Un Album du département du Loiret publié en 1827[63] renferme l’histoire sommaire du château de Montargis, et, bien entendu, la mention de la cheminée au-dessus de laquelle se voyait la peinture faite sous Charles VIII. Cette date est exactement indiquée d’après Androuet du Cerceau ; mais pour ce qui est du combat, on ne sait comment l’auteur, homme sérieux, s’est avisé d’annoncer qu’il allait raconter « ce fait si souvent embelli et dénaturé, en suivant les versions de Belleforest, d’Expilly et de Scaliger, » pour s’éloigner ensuite de ces versions autant qu’il le pouvait. Exemple :

« Un soldat de l’armée de Charles VIII nommé Macaire, rencontra dans la forêt de Bondi un marchand appelé Montdidier, accompagné de son chien, et l’assassina. »

Soldat, Charles VIII, marchand, Mondidier ! autant de nouveautés qui ne se rencontrent que dans l’Album du Loiret. Un autre album publié en 1830, et composé de gravures pour servir à l’histoire de France d’Anquetil[64], en contient une avec cette légende : « Singulier duel qui eut lieu l’an 1371, par ordre du Roi, entre le chevalier Macaire et le chien dit de Montargis (dessin l’époque). » C’est une mauvaise réduction de l’estampe de Montfaucon, reproduite ici on ne sait pourquoi, puisque le chien de Montargis n’est pas même nommé par Anquetil.

En 1834, le Magasin Pittoresque, à ses débuts, n’oublia pas le chien de Montargis[65]. Il respecta le récit de Vulson de la Colombiere, et le reproduisit après Montfaucon ; mais la gravure que cet auteur a donnée dans ses Monuments de la monarchie françoise lui parut « empreinte du goût de la Renaissance... Les costumes sont en partie romains » (proposition bien difficile à établir).

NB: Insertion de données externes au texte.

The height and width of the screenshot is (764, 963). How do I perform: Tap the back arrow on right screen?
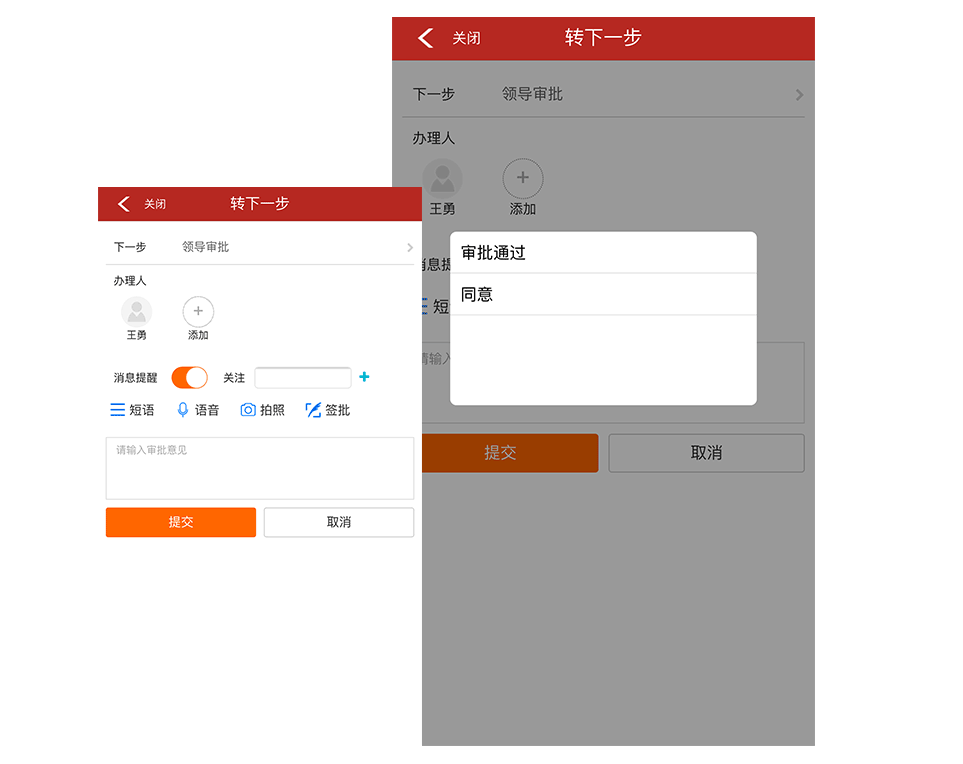424,37
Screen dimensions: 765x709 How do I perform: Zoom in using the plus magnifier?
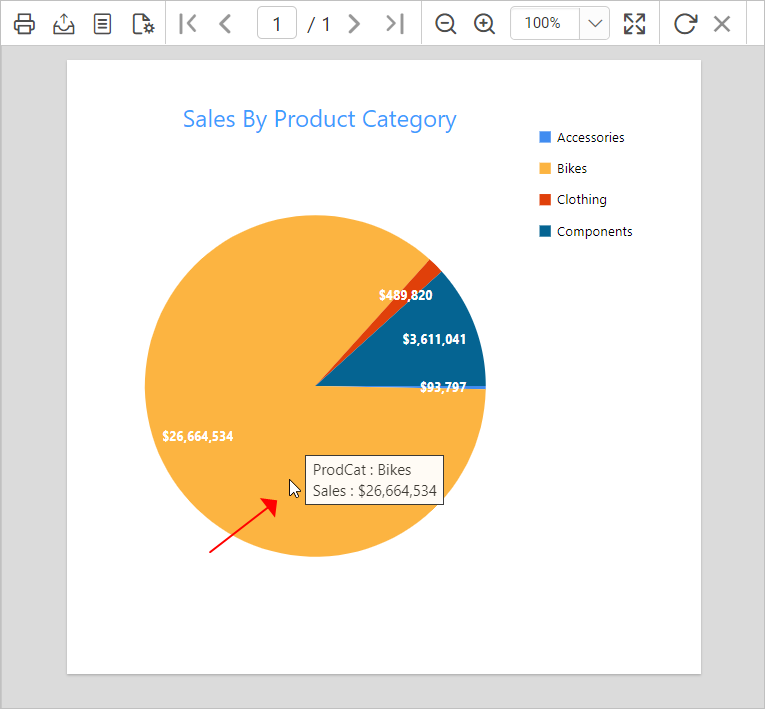[x=484, y=23]
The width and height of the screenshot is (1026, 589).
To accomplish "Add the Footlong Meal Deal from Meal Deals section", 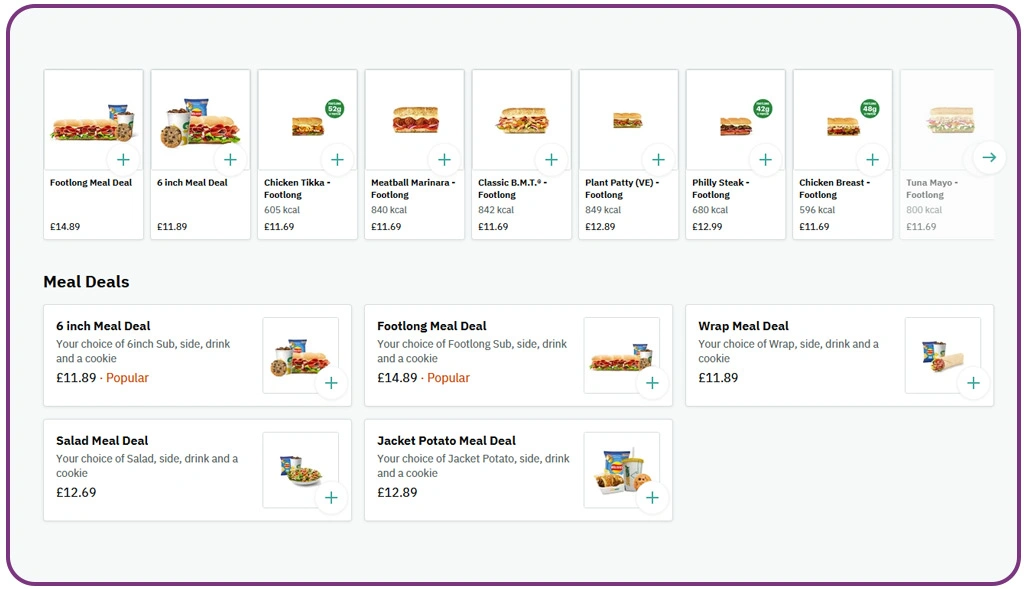I will point(653,382).
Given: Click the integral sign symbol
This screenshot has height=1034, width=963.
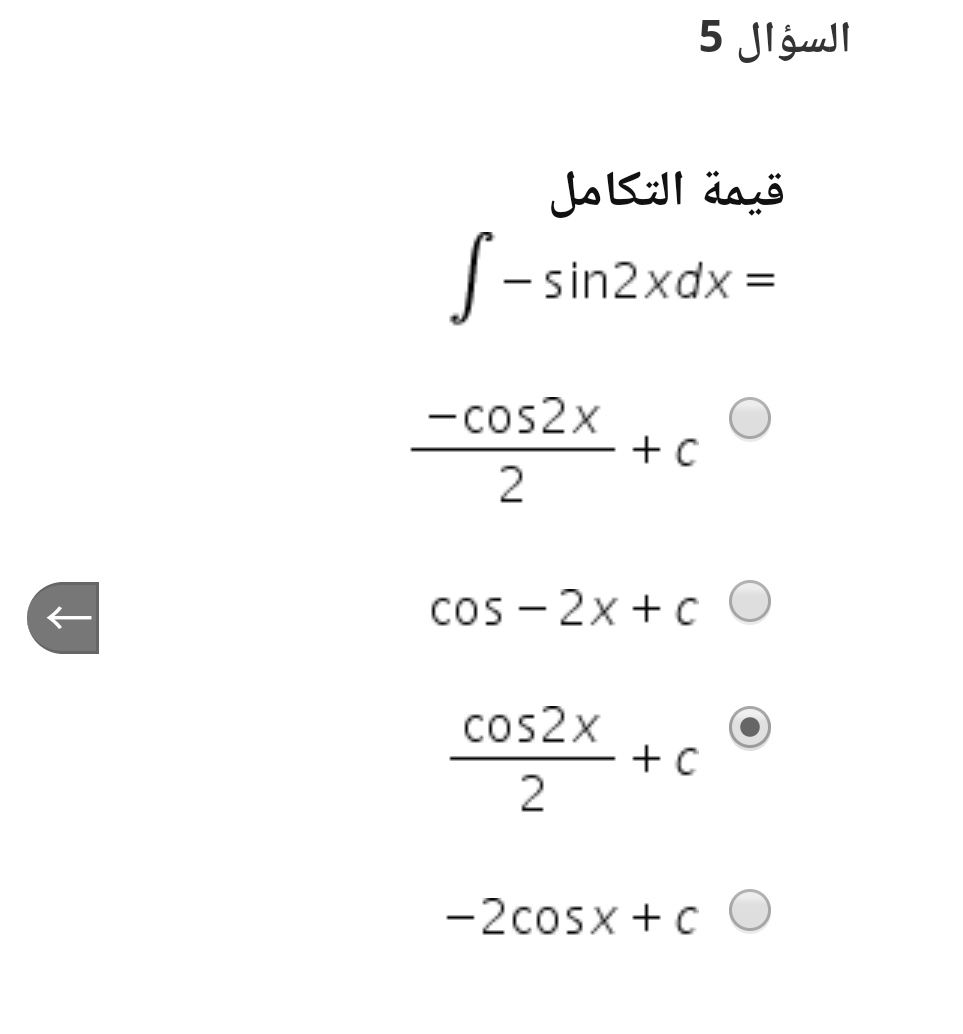Looking at the screenshot, I should coord(470,278).

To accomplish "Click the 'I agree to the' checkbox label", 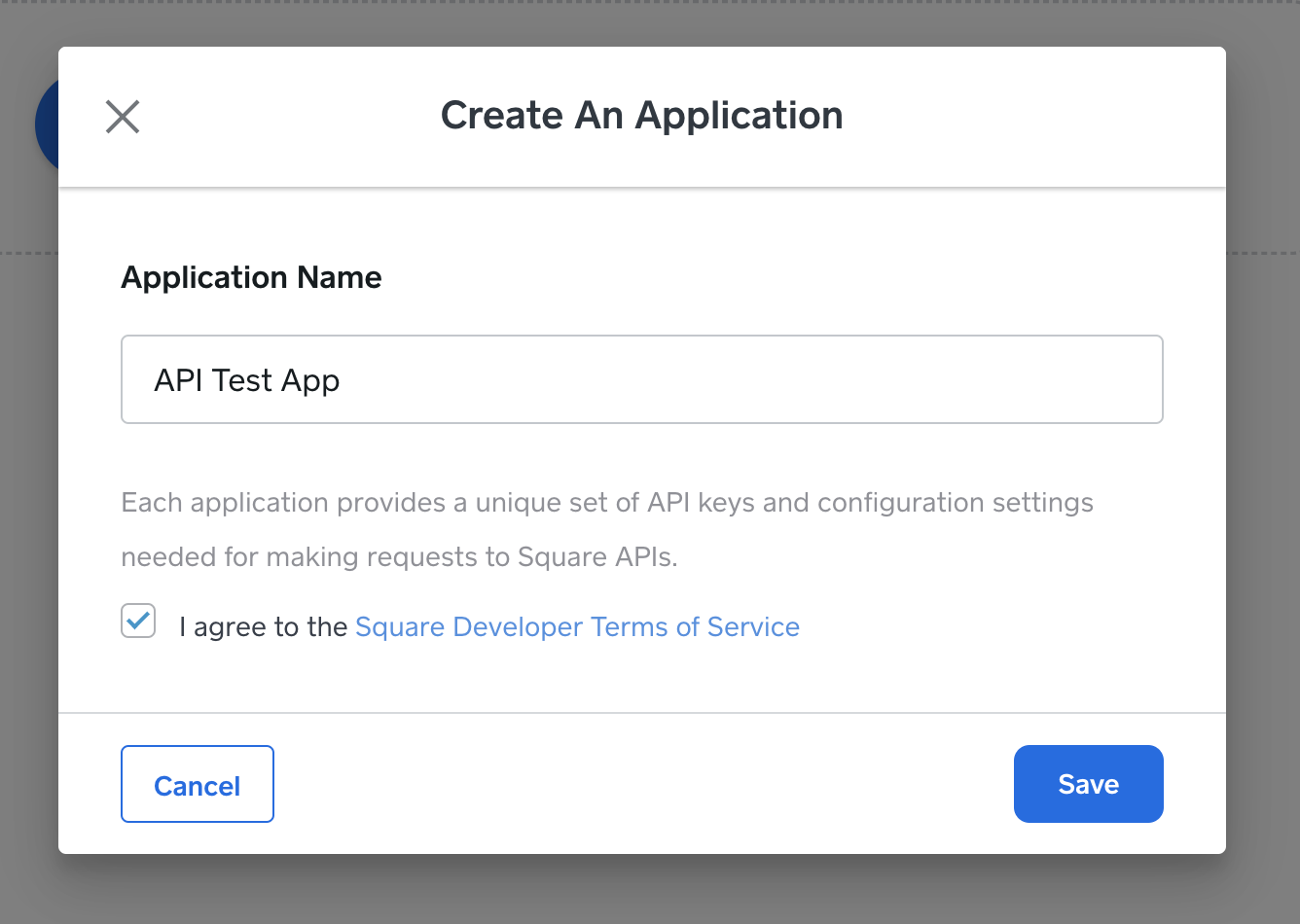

En conséquence, il en publia une nouvelle avec costumes du XIVe siècle, et cette gravure a eu beaucoup de succès à Montargis[66]. L’auteur de la notice n’ignorait pas que le chien de Montargis avait été considéré comme un animal fabuleux, et il a jugé prudent de le dire ; mais quoi ! « il n’est rien au monde, ajoute-t-il, dont l’existence n’ait été contestée au moins une fois. » Sa conclusion est celle-ci : « Inventée ou réelle, l’anecdote est curieuse. »

À la bonne heure ! le lecteur est averti. Mais que dire de la biographie ci-après, annexée en 1835 à la Description historique et pittoresque du département de la Somme, par MM. H. Dusevel et P. A. Scribe [67] ?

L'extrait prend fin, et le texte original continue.